The joke illustrates an overlooked truism in hunting rifles: No amount of knockdown power compensates for poor shooting.
Actually, no amount of knockdown power actually knocks anything down.
You’d be hard-pressed to believe this after reading hunting and shooting articles and advertisements. KNOCKDOWN POWER has been a headline staple since the invention of blackpowder. Heck, it was probably discussed over mastodon steaks around Pleistocene campfires. “Me want bigger spear, more weight in shaft to knock mastodon down!”
“Grog, you first need bigger muscle in arm to throw spear! Har, har, har!”
Unfortunately, physics has a way of throwing a wet blanket over our desires.
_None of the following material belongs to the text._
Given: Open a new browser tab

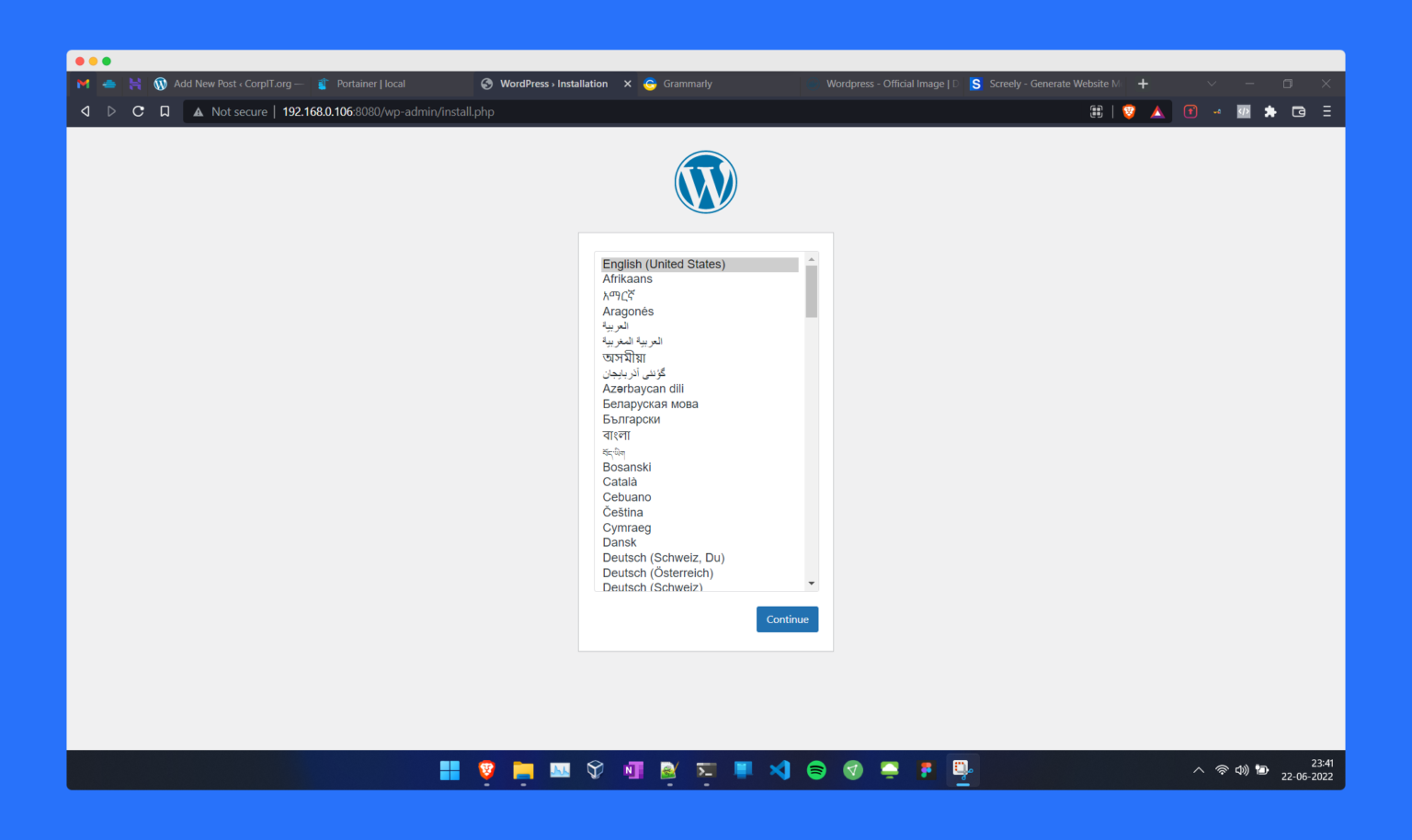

The truth is neither spear nor bullet energy works the way we think.
Let’s jump right to the heart of the matter with a quick reflection on bow hunting. Even if you’ve never taken a deer with a bow, you’ve probably seen it done. Usually the arrow strikes, the deer leaps in alarm and runs off before succumbing to blood loss. Sometimes, though, the animal drops in its tracks, thrashes spasmodically for a few seconds, and then expires.
What’s going on? Was that “deer hit with a more powerful arrow? Did it collapse as a result of more knockdown power?
No. It was hit in the spine.
This same thing happens with bullets and rifles. Shoot a bullet through the chest of a deer and it will likely run 20 to 100 yards before getting woozy, staggering and falling. Hit it in the spine forward of the shoulders and it will fall in its tracks.
It doesn’t matter if the bullet generates 400 or 4,000 foot-pounds of energy. We’re seeing the effects of bullet placement and tissue destruction rather than knockdown power. Bullets from common shoulder-fired rifles just don’t work the way those energy numbers suggest.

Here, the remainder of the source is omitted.